Excellence in Constructivism~

Instructional Strategies: BLOG for Week 6

Excellence in Constructivism~

Activities which support constructivism are not specifically teacher directed, but rather require that “students construct meaning from hands-on experiences” (Dell’Olio & Donk, 2007, p. 168) and responsibility for learning is given to each individual student.  After assessing the understandings of students “…lessons are driven by the actions and reactions of the students as they respond to the teachers’ questions and work with data they have generated” (p. 177).

In consideration of the fact that students enter the classroom with different levels of understanding and represent a wide variety of background experiences, then perhaps “excellence” should be understood as a relative term.  In a constructivist classroom, what is meant by the statement, “student is making excellent progress”? It seems that through effectively using the “basic cooperative learning components [of]: Positive interdependence, Group Processing, Appropriate us of Social Skills, Face-to-face promotive interaction, Individual and group accountability ( Johnson & Johnson, 1999)”, (as cited within Marzano, Pickering, and Pollack, 2001, p. 90)—teachers can provide the flexibility needed to address the question of excellence.

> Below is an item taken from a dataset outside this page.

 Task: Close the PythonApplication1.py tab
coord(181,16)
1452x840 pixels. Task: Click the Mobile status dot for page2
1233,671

This week amongst the discussion posts was one from a colleague who stated, “In education it is the teacher who helps the students put the many ideas together using the students own personal understanding of knowledge. We as educators have the amazing task of doing so in a fashion that is understood by every student.”

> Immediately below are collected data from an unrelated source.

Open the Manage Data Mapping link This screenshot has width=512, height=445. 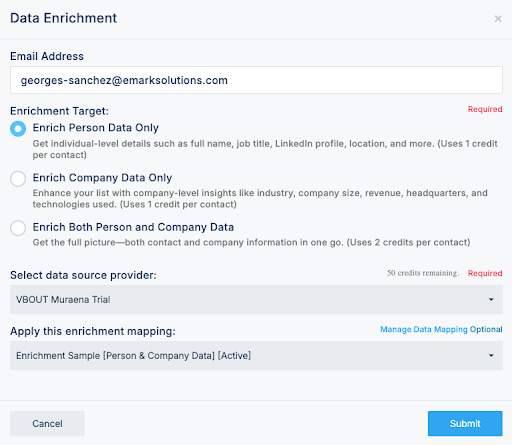tap(424, 329)
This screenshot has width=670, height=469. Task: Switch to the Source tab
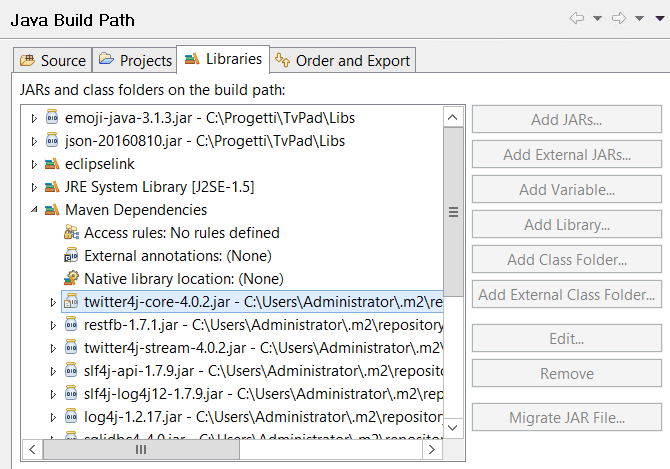[53, 61]

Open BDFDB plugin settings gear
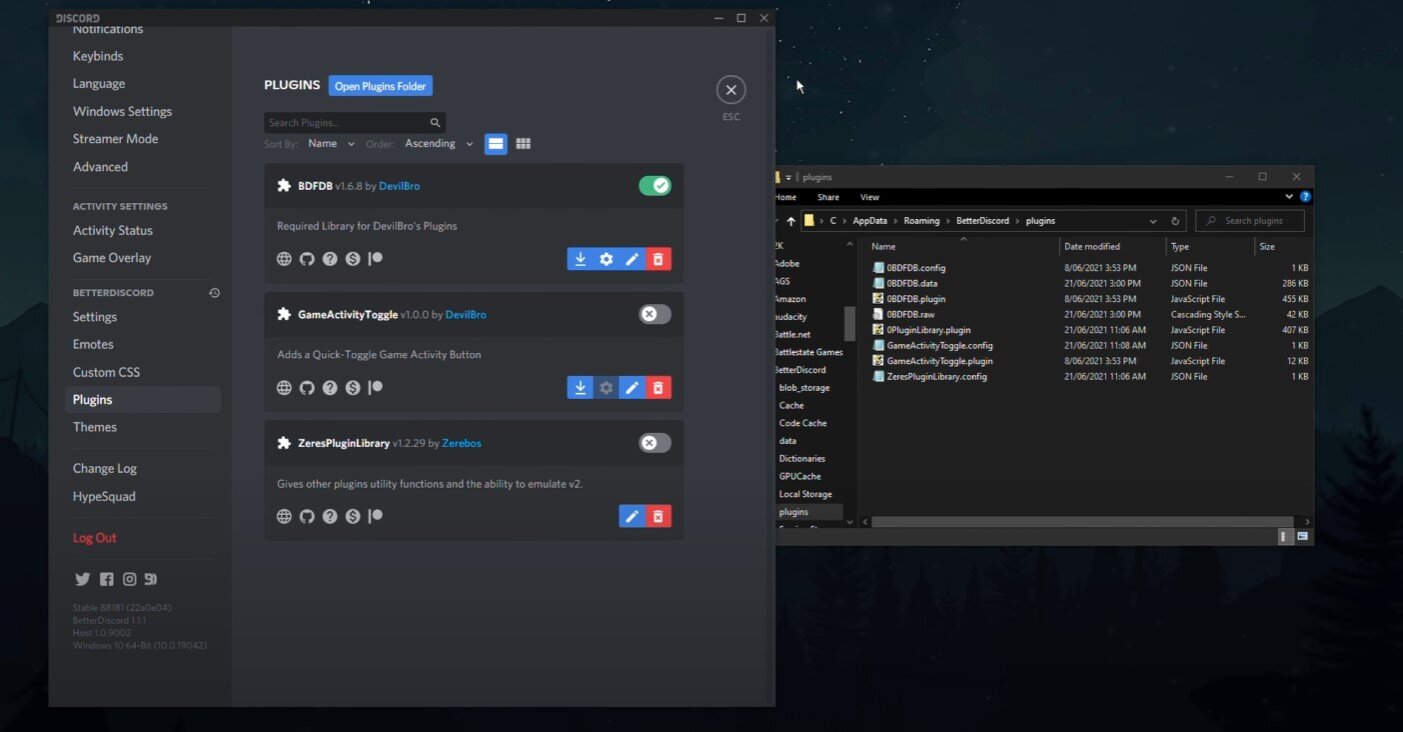coord(607,258)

I do believe he is correct and that the goal of education is for students to internalize what is taught—an endeavor which can only be effectively accomplished at a personal level. I see this concept as relating to John Dewey’s thoughts expressed in the following statement:

“I believe that as simplified social life, the school life should grow gradually out of the home life; that it should take up and continue the activities with which the child is already familiar in the home. I believe that it should exhibit these activities of the child, and reproduce them in such ways that the child will gradually learn the meaning of them, and be capable of playing his own part in relation to them” (Dewey, 1897, p.4).

In the context of families and communities, the mosaic of a child’s life is begun. Experiences and knowledge from home, community, and school become the collection– the pieces and fragments—children bring with them into the classroom. Within our classrooms, we provide materials and opportunities to arrange and bind these “bits” together into a larger “whole”–offering new “gems” along the way. We trust that our students will “…gradually learn the meaning of them…” and come to realize that they have become the artist.

 

Dell’Olio, J. M., Donk, T. (2007). Models of teaching. Thousand Oaks, CA: Sage.

Dewey, J. (1897). My Pedagogic Creed. The School Journal. Retrieved from SPU website https://learn.spu.edu/@@/4CC9B04BB744AA6EE3086111A2D2519C/courses/1/EDU6526_Q4201122/content/_725246_1/Dewey%20Reading.pdf

Marzano, R. J., Pickering, D. J., & Pollock, J. E. (2001). Classroom instruction that works. Alexandria, VA: ASCD.